= What to do =
Please arrange the listing below as a Markdown table with the columns Row and Listing line, one line per row, skipping blank lines. Leave the pictures out of your answer.

(Element and text position data)
------

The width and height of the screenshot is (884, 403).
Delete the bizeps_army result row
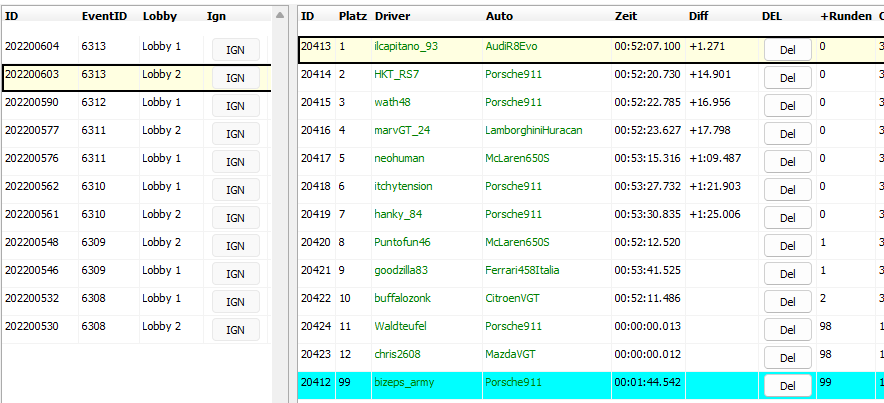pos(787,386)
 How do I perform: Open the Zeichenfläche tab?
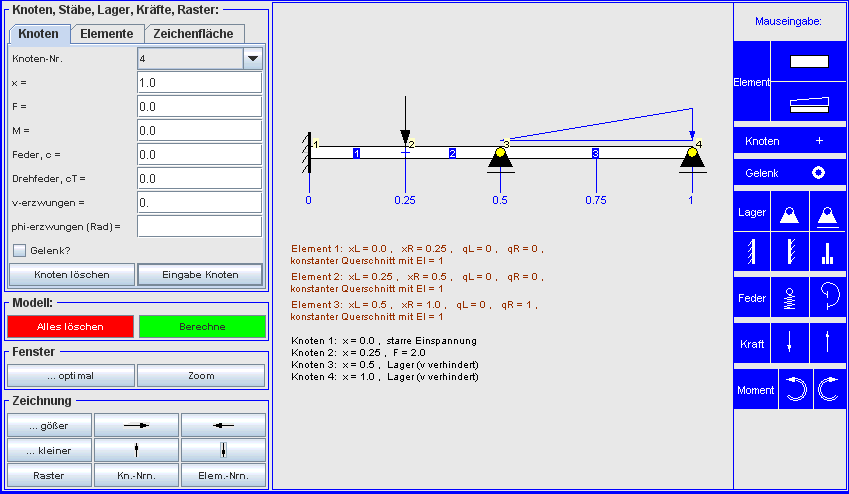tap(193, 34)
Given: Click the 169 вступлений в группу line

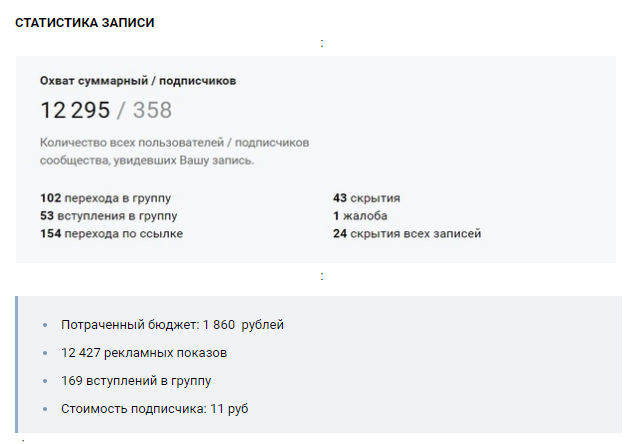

------

= Reply to the task =
| Row | Listing line |
|---|---|
| 1 | The width and height of the screenshot is (884, 403). |
| 2 | Delete the bizeps_army result row |
| 3 | pos(787,386) |
| 4 |  How do I perform: Open the Zeichenfläche tab? |
| 5 | tap(193, 34) |
| 6 | Given: Click the 169 вступлений в группу line |